## Exercise directions
Produce an exact copy of the first line of the data below and each line after it, please, up to and including the one with "Join Me! (805, 247)".

## Records shown

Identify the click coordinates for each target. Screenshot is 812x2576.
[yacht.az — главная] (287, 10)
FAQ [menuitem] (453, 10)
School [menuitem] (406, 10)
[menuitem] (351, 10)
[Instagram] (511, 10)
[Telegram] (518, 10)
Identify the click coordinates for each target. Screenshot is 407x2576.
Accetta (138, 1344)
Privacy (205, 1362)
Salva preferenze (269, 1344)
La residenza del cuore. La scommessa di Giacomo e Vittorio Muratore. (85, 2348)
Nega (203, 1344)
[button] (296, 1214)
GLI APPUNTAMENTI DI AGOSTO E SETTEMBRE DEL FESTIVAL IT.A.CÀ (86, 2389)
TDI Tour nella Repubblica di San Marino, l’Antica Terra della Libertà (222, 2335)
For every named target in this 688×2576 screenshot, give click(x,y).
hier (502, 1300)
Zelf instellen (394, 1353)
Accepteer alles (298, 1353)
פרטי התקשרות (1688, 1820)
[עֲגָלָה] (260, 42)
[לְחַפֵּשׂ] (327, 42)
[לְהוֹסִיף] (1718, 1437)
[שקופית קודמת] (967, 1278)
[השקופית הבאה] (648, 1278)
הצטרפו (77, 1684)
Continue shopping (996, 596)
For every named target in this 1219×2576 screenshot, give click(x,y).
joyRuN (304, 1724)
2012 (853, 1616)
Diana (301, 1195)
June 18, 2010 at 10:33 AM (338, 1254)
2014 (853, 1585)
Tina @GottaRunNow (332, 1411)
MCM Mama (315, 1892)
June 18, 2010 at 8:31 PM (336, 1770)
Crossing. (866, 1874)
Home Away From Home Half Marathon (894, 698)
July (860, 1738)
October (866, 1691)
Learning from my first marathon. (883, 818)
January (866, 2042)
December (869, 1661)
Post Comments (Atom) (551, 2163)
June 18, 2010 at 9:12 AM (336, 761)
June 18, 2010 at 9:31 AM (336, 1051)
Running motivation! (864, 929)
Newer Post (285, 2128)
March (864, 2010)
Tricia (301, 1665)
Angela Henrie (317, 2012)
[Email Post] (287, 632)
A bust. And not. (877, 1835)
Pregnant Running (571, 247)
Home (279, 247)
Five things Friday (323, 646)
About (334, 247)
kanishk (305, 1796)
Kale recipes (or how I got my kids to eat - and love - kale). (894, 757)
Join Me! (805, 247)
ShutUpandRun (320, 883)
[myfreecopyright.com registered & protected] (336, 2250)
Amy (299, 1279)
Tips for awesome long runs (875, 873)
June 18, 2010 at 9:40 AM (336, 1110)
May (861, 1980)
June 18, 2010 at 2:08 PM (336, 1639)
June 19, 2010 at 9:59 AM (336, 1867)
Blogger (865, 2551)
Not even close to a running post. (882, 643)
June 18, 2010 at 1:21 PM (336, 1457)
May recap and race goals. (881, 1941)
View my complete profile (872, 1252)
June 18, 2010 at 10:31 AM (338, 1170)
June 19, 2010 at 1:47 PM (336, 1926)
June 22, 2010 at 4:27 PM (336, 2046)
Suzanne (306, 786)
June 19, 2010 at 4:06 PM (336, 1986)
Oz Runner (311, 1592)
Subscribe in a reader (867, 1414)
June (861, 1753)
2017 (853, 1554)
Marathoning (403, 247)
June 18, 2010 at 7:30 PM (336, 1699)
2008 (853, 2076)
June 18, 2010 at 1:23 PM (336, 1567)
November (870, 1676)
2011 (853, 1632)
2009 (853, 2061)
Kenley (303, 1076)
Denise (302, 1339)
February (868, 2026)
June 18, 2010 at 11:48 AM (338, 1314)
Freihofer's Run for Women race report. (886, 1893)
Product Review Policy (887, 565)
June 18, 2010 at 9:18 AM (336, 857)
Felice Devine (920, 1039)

## Exercise response
Identify the click coordinates for each target. Screenshot is 812x2576.
[yacht.az — главная] (287, 10)
FAQ [menuitem] (453, 10)
School [menuitem] (406, 10)
[menuitem] (351, 10)
[Instagram] (511, 10)
[Telegram] (518, 10)
Identify the click coordinates for each target. Screenshot is 407x2576.
Accetta (138, 1344)
Privacy (205, 1362)
Salva preferenze (269, 1344)
La residenza del cuore. La scommessa di Giacomo e Vittorio Muratore. (85, 2348)
Nega (203, 1344)
[button] (296, 1214)
GLI APPUNTAMENTI DI AGOSTO E SETTEMBRE DEL FESTIVAL IT.A.CÀ (86, 2389)
TDI Tour nella Repubblica di San Marino, l’Antica Terra della Libertà (222, 2335)
For every named target in this 688×2576 screenshot, give click(x,y).
hier (502, 1300)
Zelf instellen (394, 1353)
Accepteer alles (298, 1353)
פרטי התקשרות (1688, 1820)
[עֲגָלָה] (260, 42)
[לְחַפֵּשׂ] (327, 42)
[לְהוֹסִיף] (1718, 1437)
[שקופית קודמת] (967, 1278)
[השקופית הבאה] (648, 1278)
הצטרפו (77, 1684)
Continue shopping (996, 596)
For every named target in this 1219×2576 screenshot, give click(x,y).
joyRuN (304, 1724)
2012 (853, 1616)
Diana (301, 1195)
June 18, 2010 at 10:33 AM (338, 1254)
2014 (853, 1585)
Tina @GottaRunNow (332, 1411)
MCM Mama (315, 1892)
June 18, 2010 at 8:31 PM (336, 1770)
Crossing. (866, 1874)
Home Away From Home Half Marathon (894, 698)
July (860, 1738)
October (866, 1691)
Learning from my first marathon. (883, 818)
January (866, 2042)
December (869, 1661)
Post Comments (Atom) (551, 2163)
June 18, 2010 at 9:12 AM (336, 761)
June 18, 2010 at 9:31 AM (336, 1051)
Running motivation! (864, 929)
Newer Post (285, 2128)
March (864, 2010)
Tricia (301, 1665)
Angela Henrie (317, 2012)
[Email Post] (287, 632)
A bust. And not. (877, 1835)
Pregnant Running (571, 247)
Home (279, 247)
Five things Friday (323, 646)
About (334, 247)
kanishk (305, 1796)
Kale recipes (or how I got my kids to eat - and love - kale). (894, 757)
Join Me! (805, 247)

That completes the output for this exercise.